Monday, September 29, 2014

When White Evangelicals Learned To Tolerate Slavery

I'm reading Alan Taylor's prizewinning new book, The Internal Enemy: Slavery and War in Virginia, 1772-1832. Describing Virginia's post-revolutionary path to retrenchment rather than reform, Taylor writes that Virginia's white evangelicals urged the state to adopt a plan of gradual abolition. Here's Taylor:
They insisted that as republicans as well as Christians, Virginians needed to do right by their slaves. "The holding, tyrannizing over, and driving slaves, I view as contrary to the laws of God and nature," declared the Baptist preacher David Barrow, who regarded liberty as "the unalienable privilege of all complexions, shapes, and sizes of men." Citing the Golden Rule, Barrow wished that masters would be "doing as they would others should do to them!"
The legislature, unmoved, unanimously rejected abolition. Again, Taylor:
Sobered by this defeat, the Methodists and Baptists retreated from antislavery activity...Most leading evangelicals sought respectability as middle-class men of property. Preferring neighborhood peace and acceptance, they marginalized any radicals who continued to agitate the issue. Becoming more conservative, mainstream evangelicals reframed their message, urging slaves to obey their masters and wait for freedom after death in heaven.
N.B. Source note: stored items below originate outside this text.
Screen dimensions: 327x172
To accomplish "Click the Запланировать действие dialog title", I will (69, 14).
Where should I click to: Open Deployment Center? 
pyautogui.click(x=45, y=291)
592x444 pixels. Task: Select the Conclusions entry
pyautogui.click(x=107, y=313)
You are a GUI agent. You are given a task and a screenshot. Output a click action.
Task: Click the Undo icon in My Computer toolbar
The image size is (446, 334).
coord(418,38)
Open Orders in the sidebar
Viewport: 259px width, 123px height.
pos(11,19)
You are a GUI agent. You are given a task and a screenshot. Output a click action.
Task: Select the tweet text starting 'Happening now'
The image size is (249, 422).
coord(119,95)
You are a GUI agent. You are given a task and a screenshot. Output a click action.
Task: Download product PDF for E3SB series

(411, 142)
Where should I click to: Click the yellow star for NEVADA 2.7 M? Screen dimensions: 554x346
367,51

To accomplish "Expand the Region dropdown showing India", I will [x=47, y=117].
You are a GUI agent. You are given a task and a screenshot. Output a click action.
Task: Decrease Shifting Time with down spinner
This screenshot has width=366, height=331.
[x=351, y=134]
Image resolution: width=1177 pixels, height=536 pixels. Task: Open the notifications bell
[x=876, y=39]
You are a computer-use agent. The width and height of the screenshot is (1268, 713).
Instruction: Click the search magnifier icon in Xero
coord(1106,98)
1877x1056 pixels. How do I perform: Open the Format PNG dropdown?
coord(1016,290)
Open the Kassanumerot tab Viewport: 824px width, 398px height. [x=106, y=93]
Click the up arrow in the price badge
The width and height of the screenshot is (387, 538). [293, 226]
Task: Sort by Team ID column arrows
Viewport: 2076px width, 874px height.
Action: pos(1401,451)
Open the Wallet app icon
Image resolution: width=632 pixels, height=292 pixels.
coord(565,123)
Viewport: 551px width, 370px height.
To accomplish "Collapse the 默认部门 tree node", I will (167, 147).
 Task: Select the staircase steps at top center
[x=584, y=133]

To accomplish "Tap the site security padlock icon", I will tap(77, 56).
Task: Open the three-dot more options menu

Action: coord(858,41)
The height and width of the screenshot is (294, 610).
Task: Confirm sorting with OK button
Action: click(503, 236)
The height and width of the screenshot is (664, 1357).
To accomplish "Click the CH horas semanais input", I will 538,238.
Among the state's Christians, only Quakers clung to antislavery principles, but they comprised a small and increasingly despised sect in Virginia.
They could stand up for the oppressed, or they could be good neighbors and respectable people. They could not, in the eyes of the great majority of White Virginians, do both. Don't look down on them. These are the same calculations we're making today. These are the sorts of accommodations from which White evangelicalism has yet to recover.